せっかく先制しながら、妙な譲り合いもあって追加点を奪えないうちに「穴」といえる自陣左サイドを破られて追いつかれ、デルランがPKを謙譲して逆転されてしまう。何とかラストプレーで松尾が決めて勝ち点1をもぎとったとはいえ、もったいない試合だった。しかし、これまでに比べてフラストレーションは少なく、監督交代を訴えたくなるようなものではなかった。

これまではサイドで崩すことに全力が注がれ、そこで崩したとしても中で仕留める選手がいない状況だった。点を取ってナンボのサッカーにおいて、点を取ることを二の次にしているかのような戦術に嫌気が差していたのだ。
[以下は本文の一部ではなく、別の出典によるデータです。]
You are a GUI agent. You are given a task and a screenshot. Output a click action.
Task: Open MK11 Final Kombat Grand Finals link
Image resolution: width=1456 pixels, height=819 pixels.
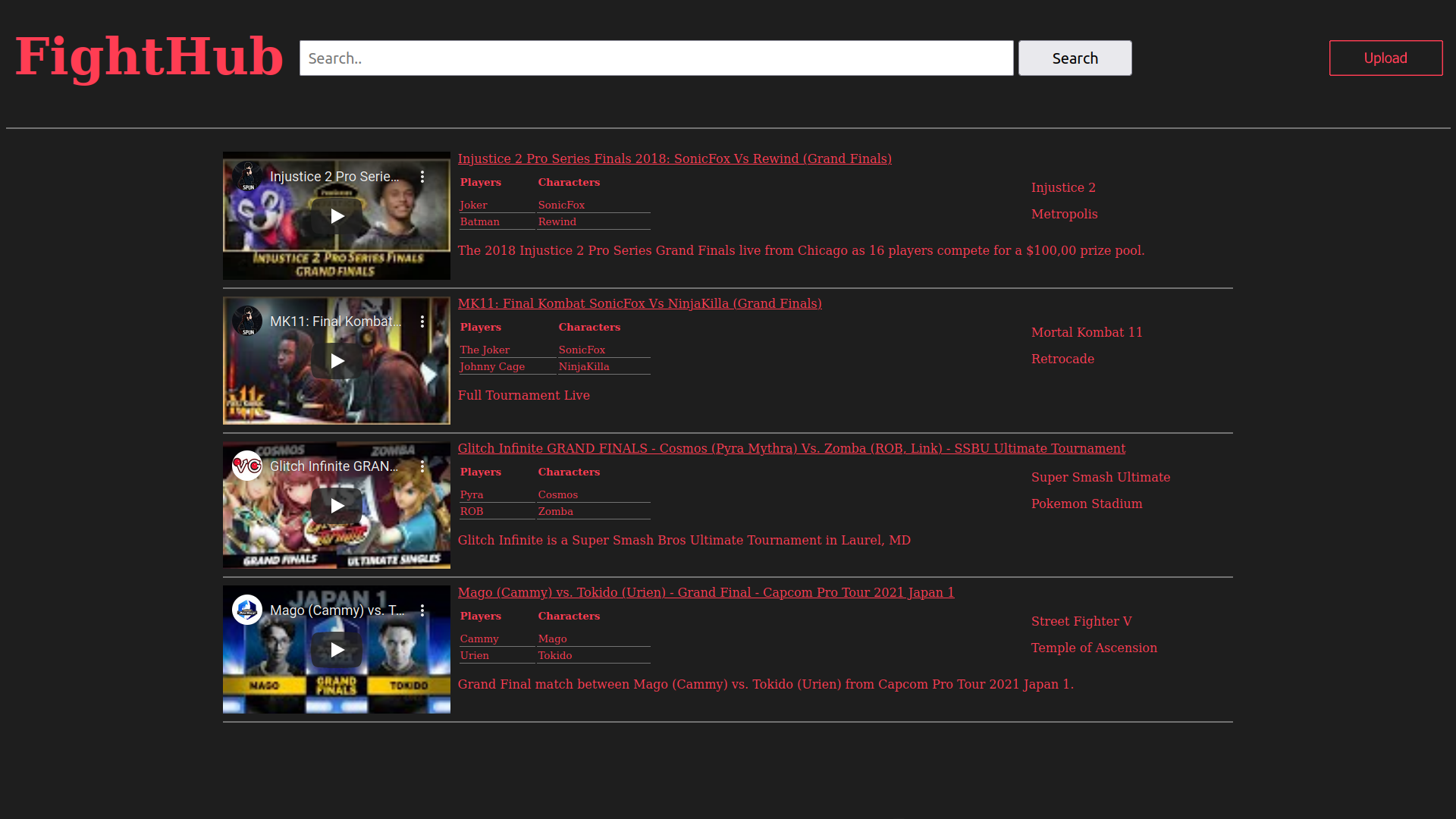639,303
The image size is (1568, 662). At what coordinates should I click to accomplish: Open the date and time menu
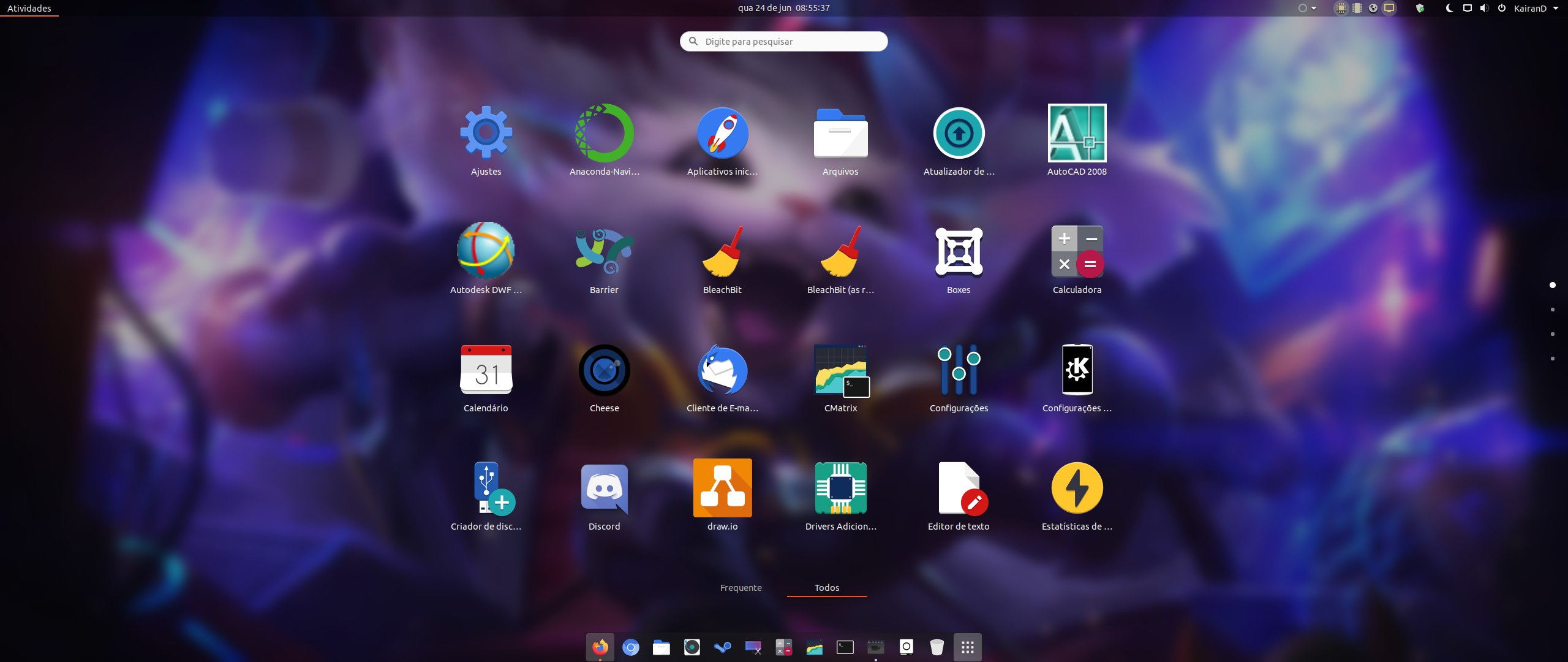click(783, 8)

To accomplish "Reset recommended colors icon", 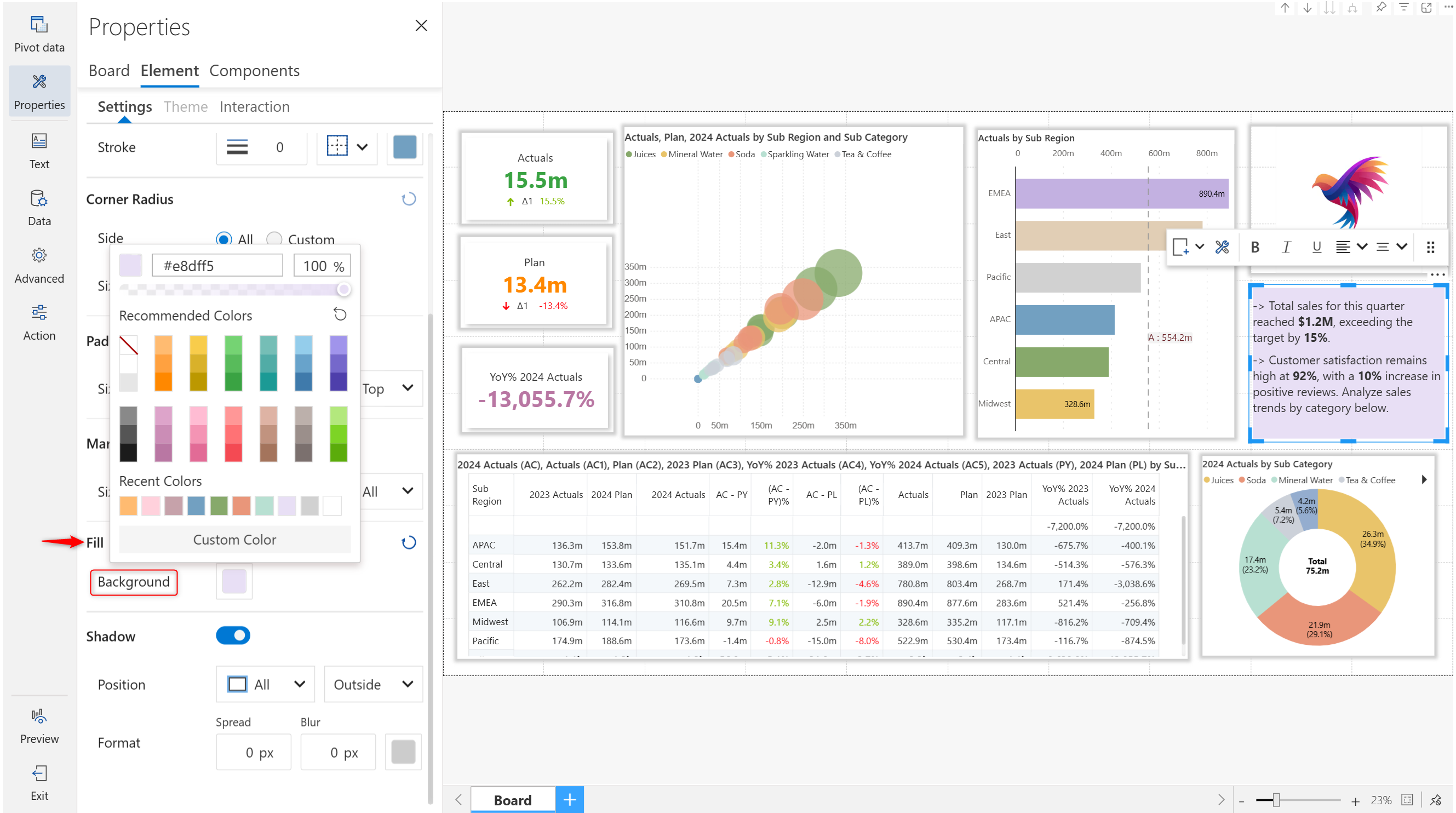I will point(340,314).
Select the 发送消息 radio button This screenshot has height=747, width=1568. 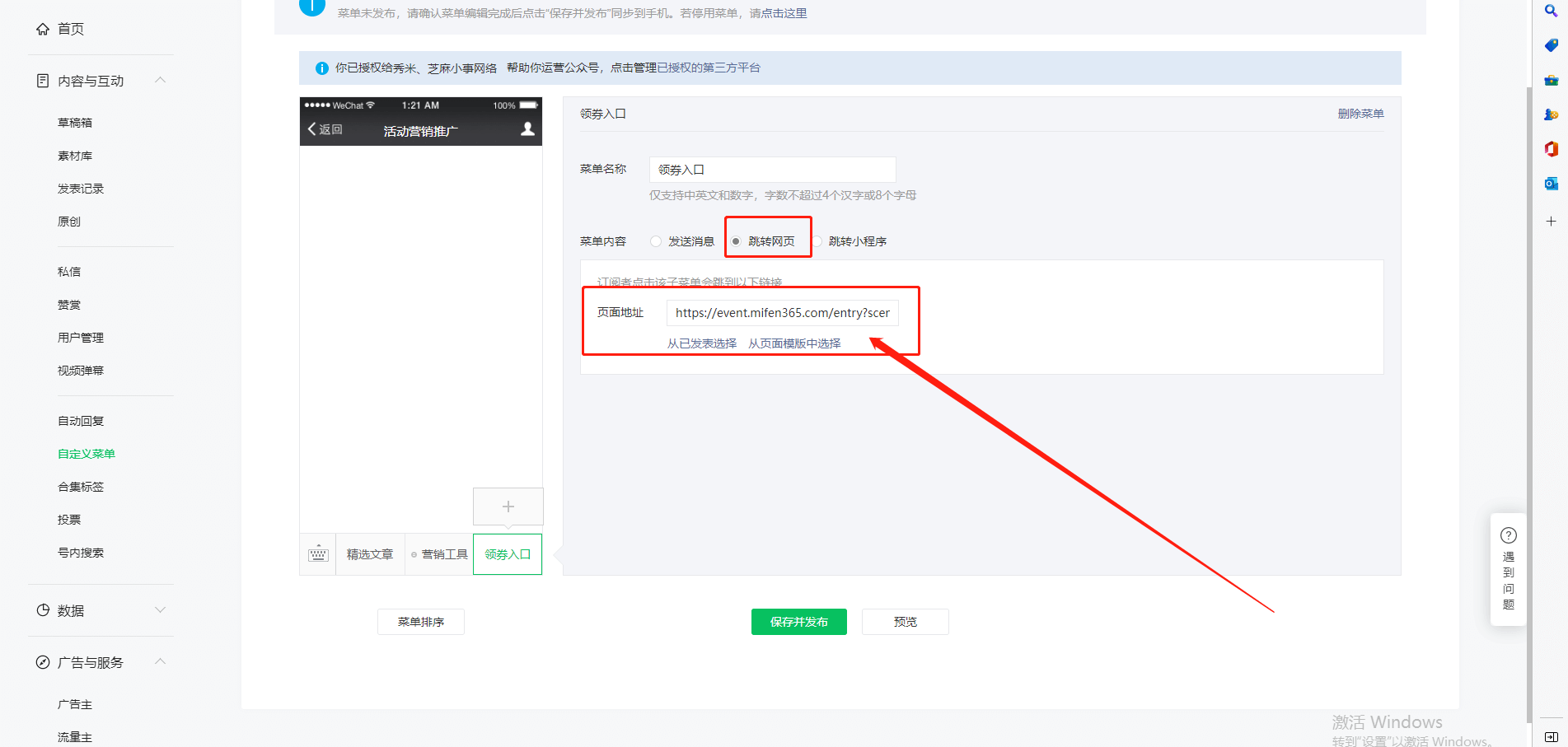click(x=656, y=240)
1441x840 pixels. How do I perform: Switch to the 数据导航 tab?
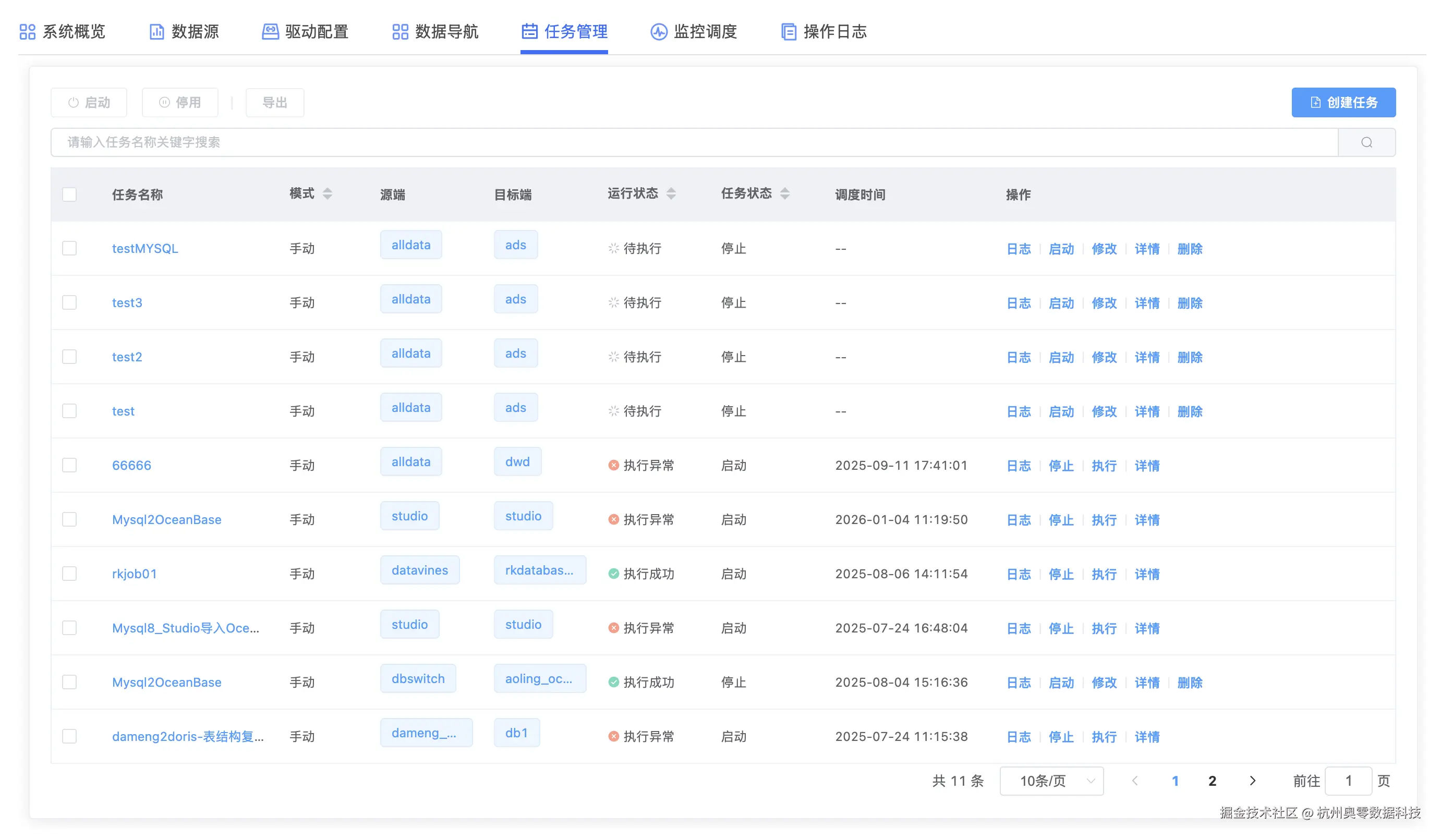(435, 31)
しかも、試合後の渡邉のコメントを読むと「やり続けるしかない」とズレた感覚だったので、かなり期待値が下がっていた。今節は待望の2トップで、サムエルと藤本が連動するプレーもあったので、これを続けてくれれば大分のサッカーは面白くなるだろう。

ただ、選手交代をしてから攻め手が乏しくなってしまったことは、改善点として考える必要がある。長沢は守備力もあるのでついつい下がってしまうのだが、あの高さを低いポジションに留めていては相手に怖さを与えられない。長沢と鮎川の連携も機能しておらず、もったいないシーンも散見された。左で仕掛けて、逆サイドの松尾が飛び込むという形で奪った同点ゴールは貴重でもあり、この形はこれからも続けてゆく必要がある。その意味では高畑と松尾が攻めに関しては好調なので、少し期待値を上げることにしよう。